Content starts

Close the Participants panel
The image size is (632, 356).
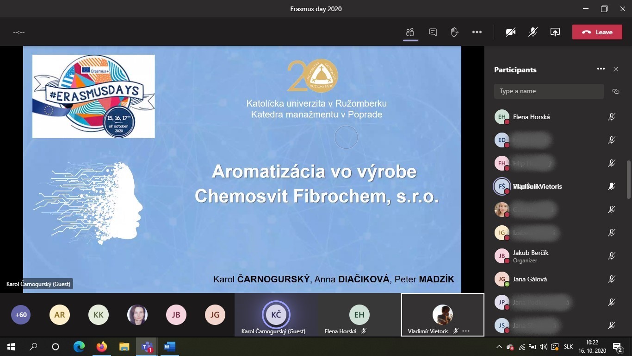616,69
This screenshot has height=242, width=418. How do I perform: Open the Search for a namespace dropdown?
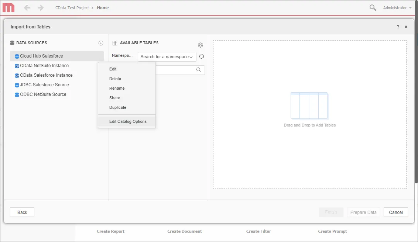pos(166,57)
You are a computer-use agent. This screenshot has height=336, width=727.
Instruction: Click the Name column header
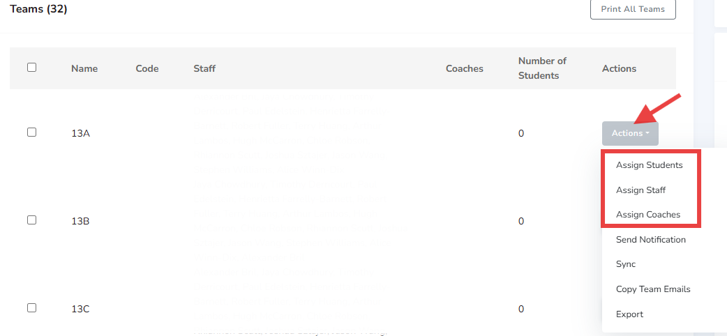click(x=84, y=68)
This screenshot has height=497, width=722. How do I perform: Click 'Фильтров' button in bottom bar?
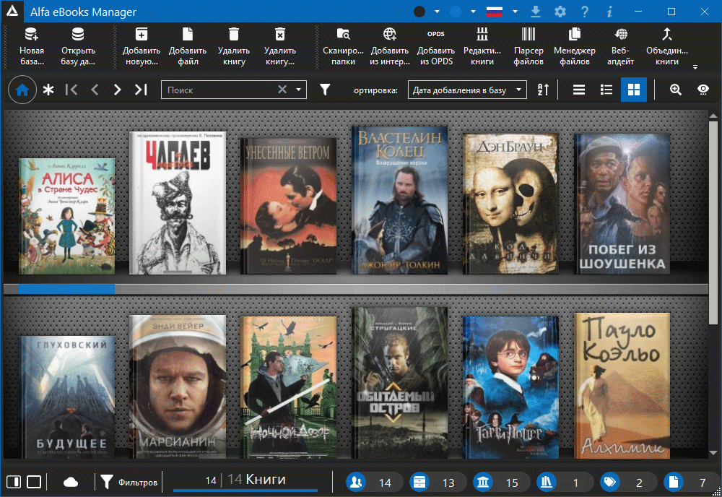(x=129, y=482)
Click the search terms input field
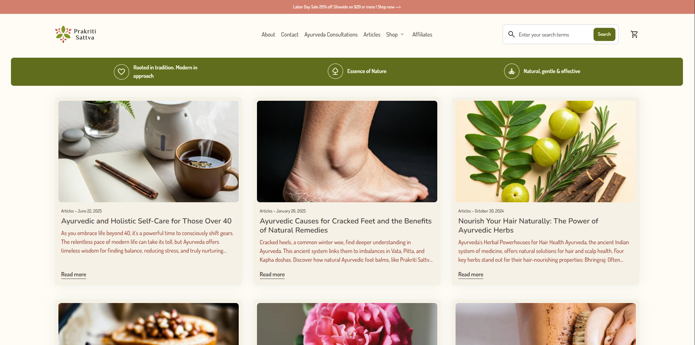This screenshot has height=345, width=695. (x=553, y=35)
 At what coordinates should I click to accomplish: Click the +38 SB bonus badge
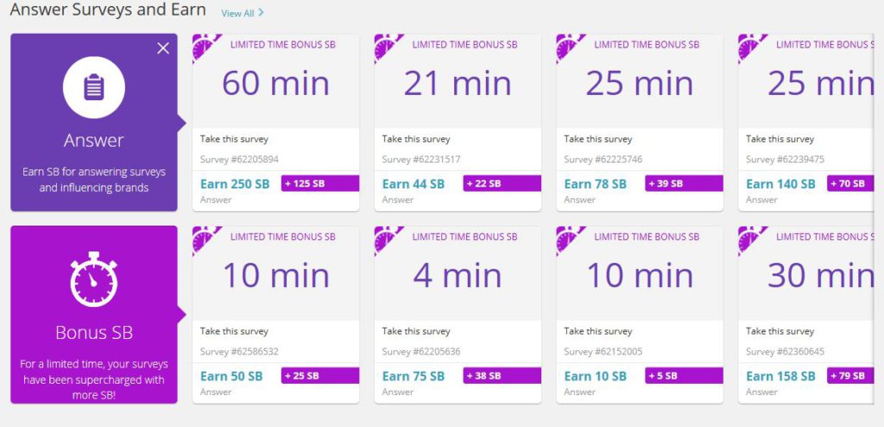tap(502, 376)
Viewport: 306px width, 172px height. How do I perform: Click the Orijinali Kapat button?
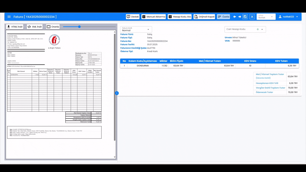(x=204, y=17)
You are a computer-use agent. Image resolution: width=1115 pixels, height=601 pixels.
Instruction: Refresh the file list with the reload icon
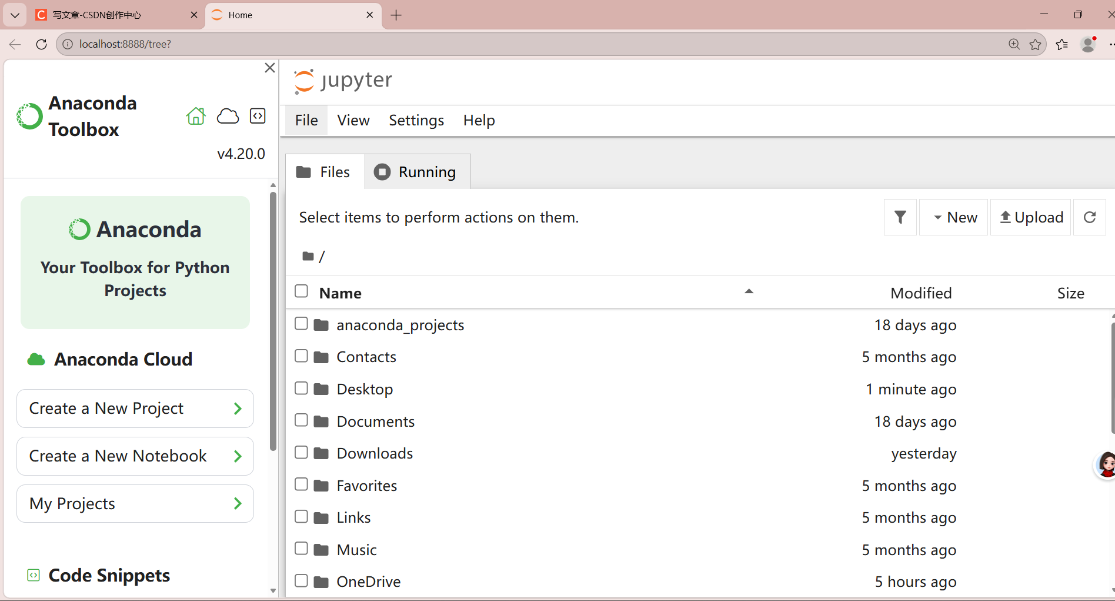1089,217
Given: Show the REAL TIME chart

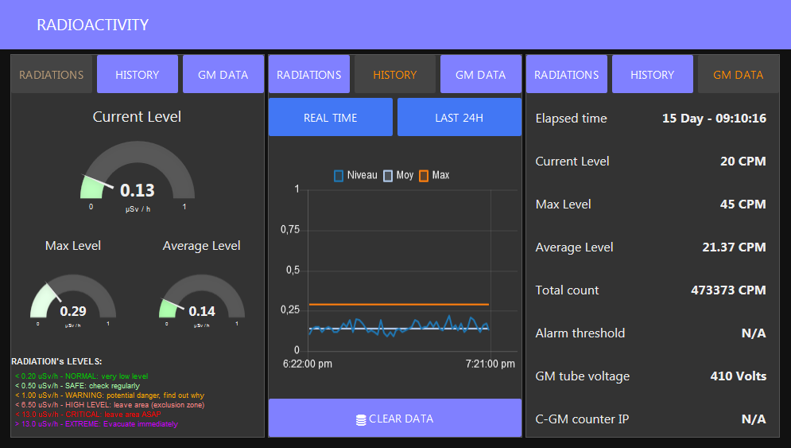Looking at the screenshot, I should click(331, 117).
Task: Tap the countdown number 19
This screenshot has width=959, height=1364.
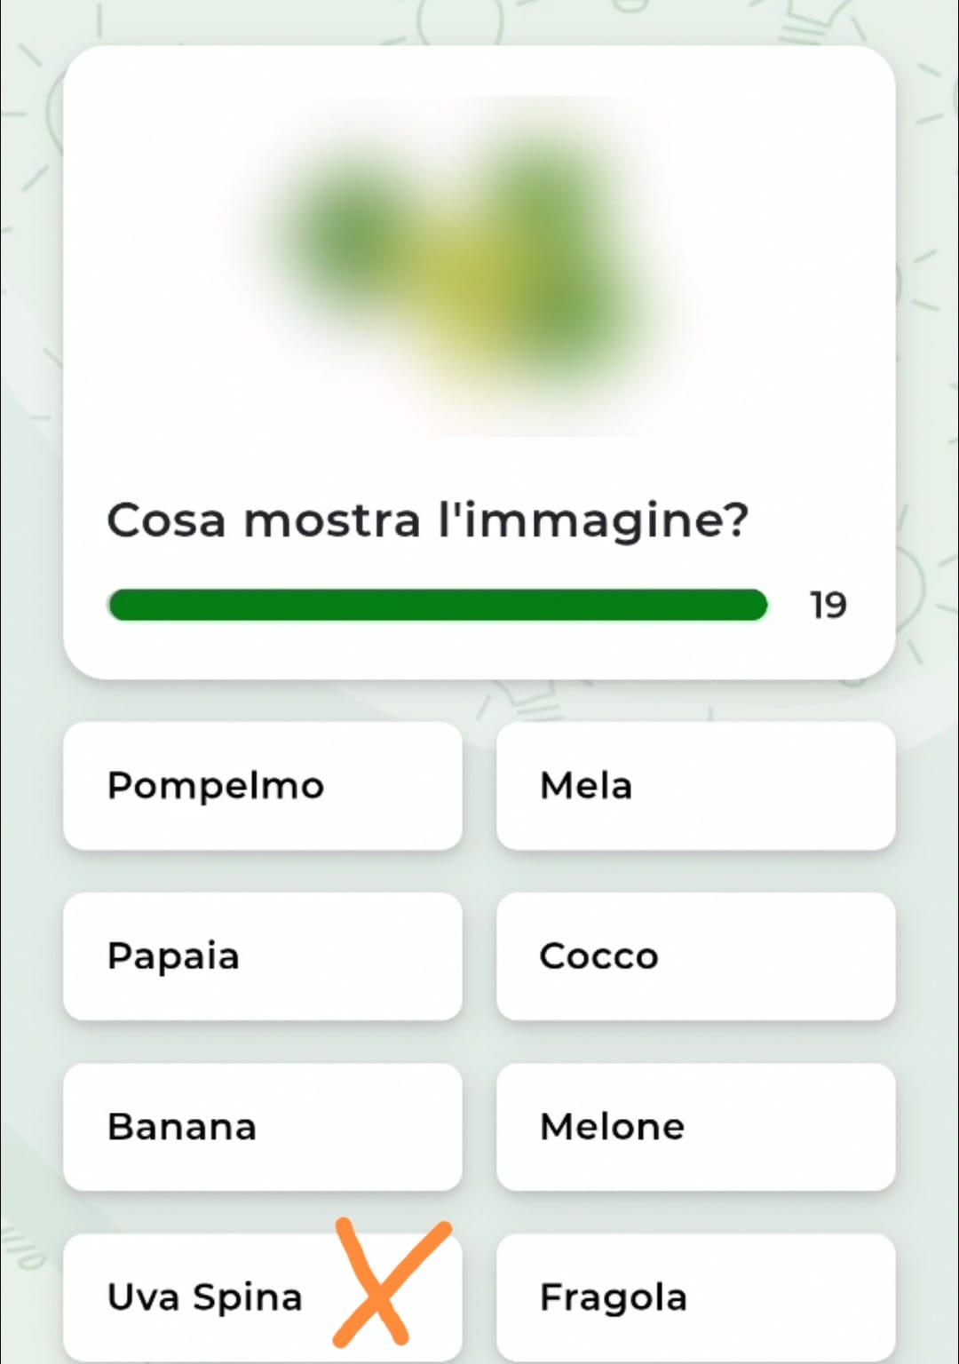Action: pyautogui.click(x=828, y=606)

Content ends

*ACTION ITEM*.
Repeat the data exactly, excluding the pictures.

*EXERCISE RESPONSE*.
Close the Participants panel
The image size is (632, 356).
616,69
This screenshot has height=242, width=418. How do I perform: Open the Search for a namespace dropdown?
pos(166,57)
You are a computer-use agent. This screenshot has height=336, width=727.
Instruction: Click the Name column header
click(x=84, y=68)
This screenshot has height=497, width=722. How do I perform: Click 'Фильтров' button in bottom bar?
(x=129, y=482)
Click the search terms input field
This screenshot has height=345, width=695. (x=553, y=35)
 At what coordinates should I click to accomplish: Click the +38 SB bonus badge
tap(502, 376)
Viewport: 306px width, 172px height. How do I perform: Click the Orijinali Kapat button?
(x=204, y=17)
You are a computer-use agent. Image resolution: width=1115 pixels, height=601 pixels.
Instruction: Refresh the file list with the reload icon
1089,217
Given: Show the REAL TIME chart

Looking at the screenshot, I should click(331, 117).
Task: Tap the countdown number 19
This screenshot has width=959, height=1364.
Action: pyautogui.click(x=828, y=606)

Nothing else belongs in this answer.